● What is required
Reproduce each of the following rows verbatim, leaving out the pictures.

[Pointing rows for screenshots and pages]
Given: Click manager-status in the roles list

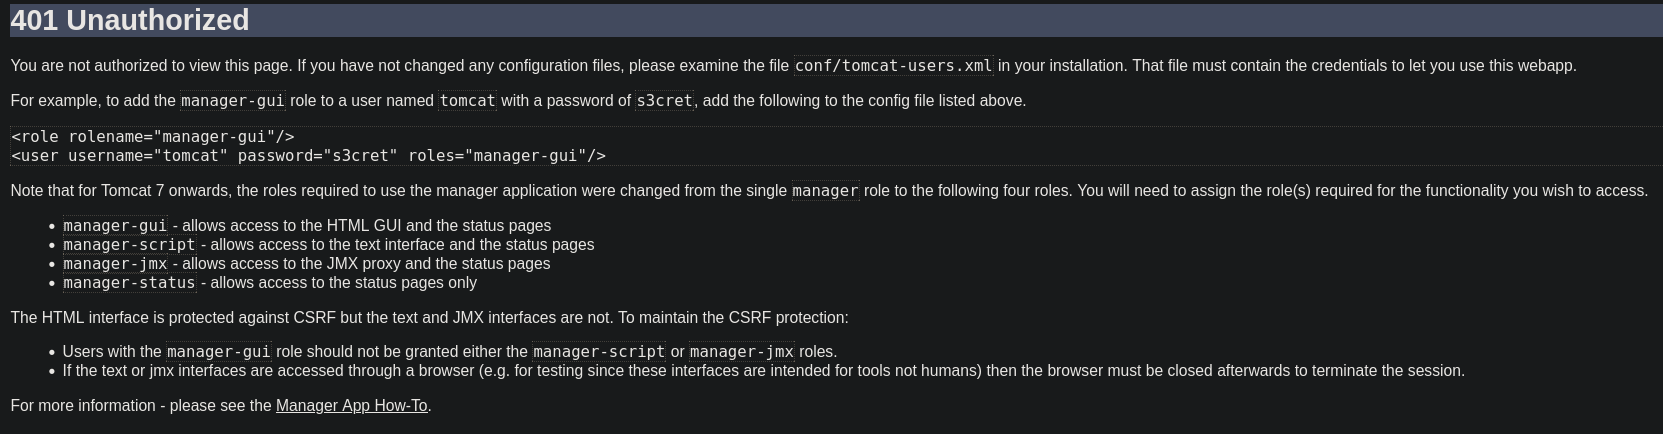Looking at the screenshot, I should (x=129, y=283).
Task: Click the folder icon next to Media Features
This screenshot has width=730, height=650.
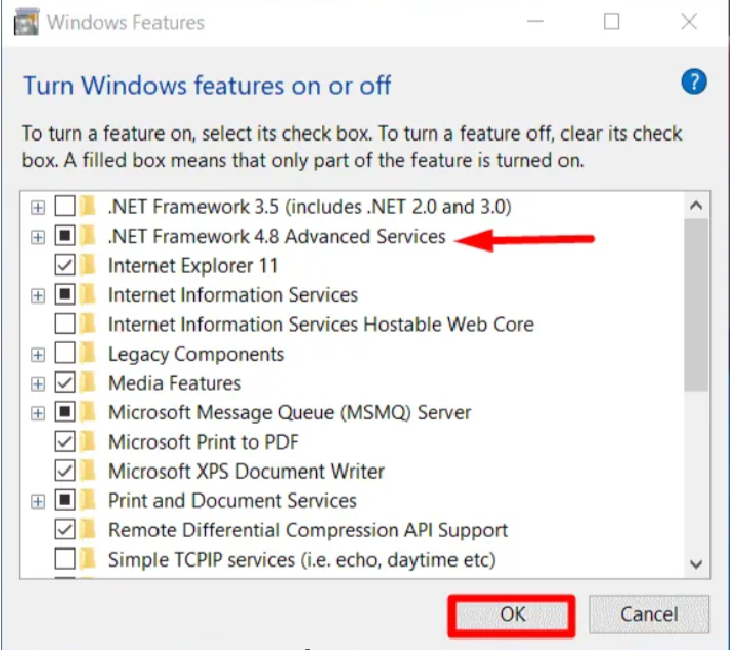Action: click(88, 383)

● Output for this exercise
Given: Click manager-status in the roles list

Looking at the screenshot, I should (x=129, y=283).
Task: Click the folder icon next to Media Features
This screenshot has width=730, height=650.
Action: click(88, 383)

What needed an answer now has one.